* [Фрагмент источника]:
• • •

Если высшая душа человека в момент перехода из Обители в Обитель не стала жить вечной жизнью в Боге, то она может либо уничтожиться, либо родиться в жизнь новой Обители. Толстой постоянно чувствует опасность, подстерегающую при переходе «смерть-рождение».

«Та жизнь начинает привлекать меня, только страшен процесс путешествия. Только бы переехать благополучно, а там уже все будет хорошо» (53.194), – надеялся Толстой в пору работы над «Христианским учением». В 1896 году он пишет дочери Маше, что мучительные родовые схватки бывают не только в этой жизни, но и «в той, при переходе» (69.55). Так что и «там» можно не родить и не родиться…

Момент перехода при смерти – своего рода экзамен, определяющий участь каждого. Недаром Толстой считал, что «особенно ценна последняя минута умирания» (45.464), что жизнь продолжается до последнего мгновения, которое может изменить всё.[54 - «Только смерть и последние минуты, часы, годы дают смысл жизни, – учил Толстой. – Так что, может быть, я еще не начал жить» (51.22).]

Однако, подчеркнем еще раз, хождения через Обители, по Толстому, предполагает возникновение в недрах этой жизни нового и рабочего духовного существа, предназначенного не для вечной жизни, а для жизни в следующей Обители. Но как же в утробе человеческой жизни создается и вынашивается новое духовное существо для новой жизни?

• • •

* [Обязательные задания]:
1. В каком году Толстой написал дочери Маше о мучительных родовых схватках «при переходе», согласно отрывку о Толстом?
2. Повторите из отрывка о Толстом фрагмент, начиная со слов «Момент перехода при» и продолжая до слов «для новой жизни?» включительно.

* [Данные для проверки]:
• • •

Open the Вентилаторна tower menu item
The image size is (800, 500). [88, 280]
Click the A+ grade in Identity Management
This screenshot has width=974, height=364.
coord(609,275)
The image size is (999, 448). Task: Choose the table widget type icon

• • •

* [Результаты по заданиям]:
1. В 1896 году.

2.
Момент перехода при смерти – своего рода экзамен, определяющий участь каждого. Недаром Толстой считал, что «особенно ценна последняя минута умирания» (45.464), что жизнь продолжается до последнего мгновения, которое может изменить всё.[54 - «Только смерть и последние минуты, часы, годы дают смысл жизни, – учил Толстой. – Так что, может быть, я еще не начал жить» (51.22).]

Однако, подчеркнем еще раз, хождения через Обители, по Толстому, предполагает возникновение в недрах этой жизни нового и рабочего духовного существа, предназначенного не для вечной жизни, а для жизни в следующей Обители. Но как же в утробе человеческой жизни создается и вынашивается новое духовное существо для новой жизни?